Governor sees that process can be a tool for racial, gender justice

I am writing to applaud Governor Maura Healey’s recently released guidelines for clemency in Massachusetts (“Healey overhauls pardon guidelines,” Metro, Nov. 1). Healey has taken a positive step forward for the Commonwealth in her recognition that clemency can be a tool for racial and gender justice and address bias in the criminal justice system.

In particular, I am heartened to see her recognize that clemency can be an avenue to address harsh sentences for people who were convicted of transgressions related to surviving domestic and sexual violence and for people who were immature at the time of the criminal offense. This latter point is especially critical given what we now know about brain science and the decision-making capabilities of adolescents.

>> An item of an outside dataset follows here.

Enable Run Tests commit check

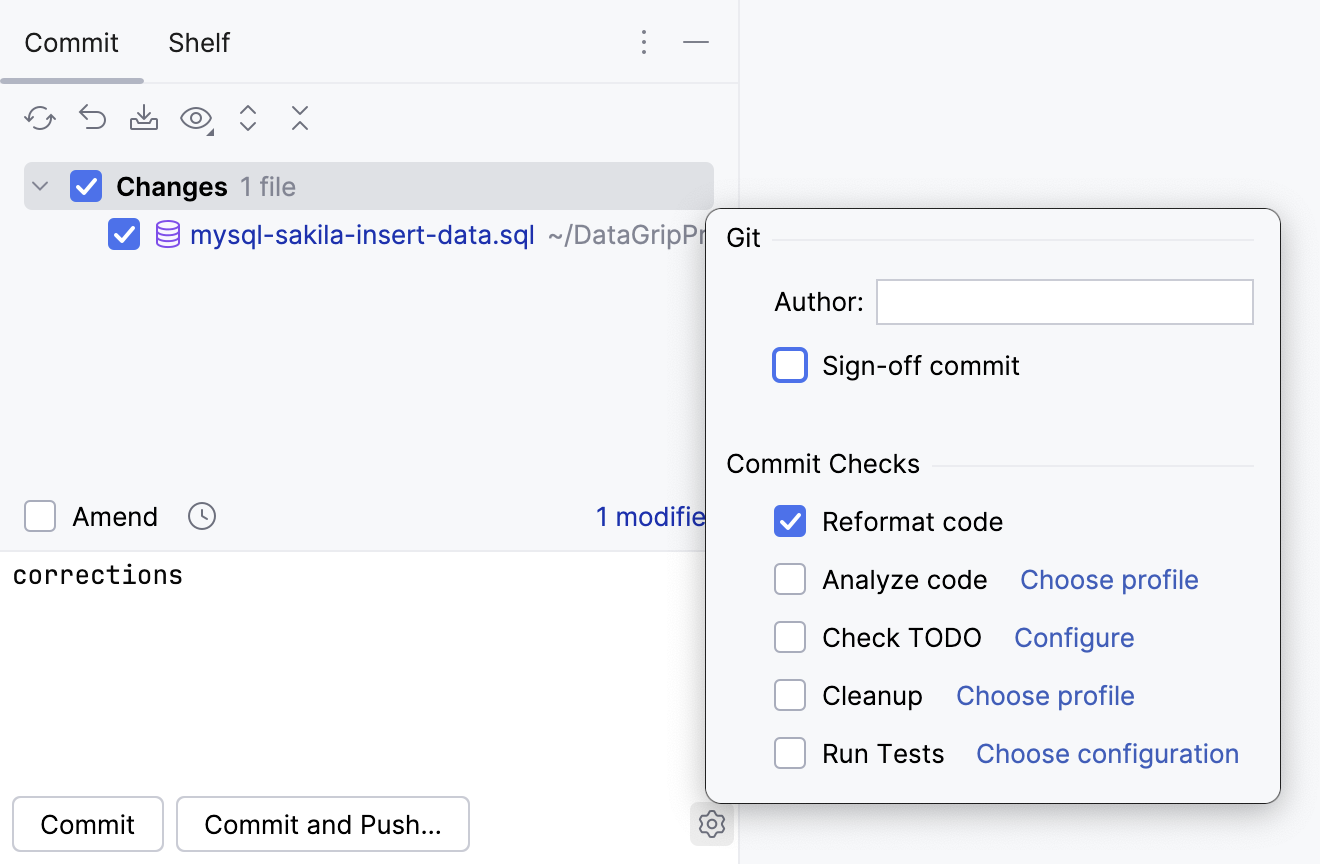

Clemency can help us further reduce the incarcerated population in Massachusetts, especially people who are aging, sick, and have done decades of time already. I urge the governor to take the next step to halt the construction of a $50 million prison for women and instead use all available options to bring women home, including through regular use of clemency and elder parole.

Releasing guidelines is an important step, and I hope Healey will implement them immediately by reviewing petitions and recommending people for release.

Lili Allen

Brookline

Our bloated prison system has had only onramps, not offramps

I am so pleased to see Governor Maura Healey’s new clemency guidelines. These were desperately needed, and I look forward to seeing them implemented to their fullest potential.

Our punishment system, like the rest of our government, was designed to have checks and balances. It is supposed to have onramps and offramps. But in the last 35 years, we have choked off most of the offramps. That leaves us with a bloated prison system packed with mistakes and excesses, many of them racist, with barely a solution in sight. Our current system makes us unsafe by damaging communities, destabilizing families, and wasting so much human potential. Massachusetts prisons are full of people who do not belong there.

Today, though, I can see a path forward. We need a five-year moratorium on jail and prison construction. We need to establish second-look sentencing, in which a judge reviews lengthy sentences after a convicted person has served a significant period; to raise the age of criminal adulthood from 18 to 21, so that defendants in late adolescence are charged in juvenile court; to reform parole; to repair the injustices of joint-venture sentences, in which a person adjacent to a killing gets the same sentence as the person who took a life; and to make many other reforms. A robust clemency system is essential to solving this puzzle. I am eager to see the governor and the state Parole Board moving a stream of traffic down this gleaming new offramp.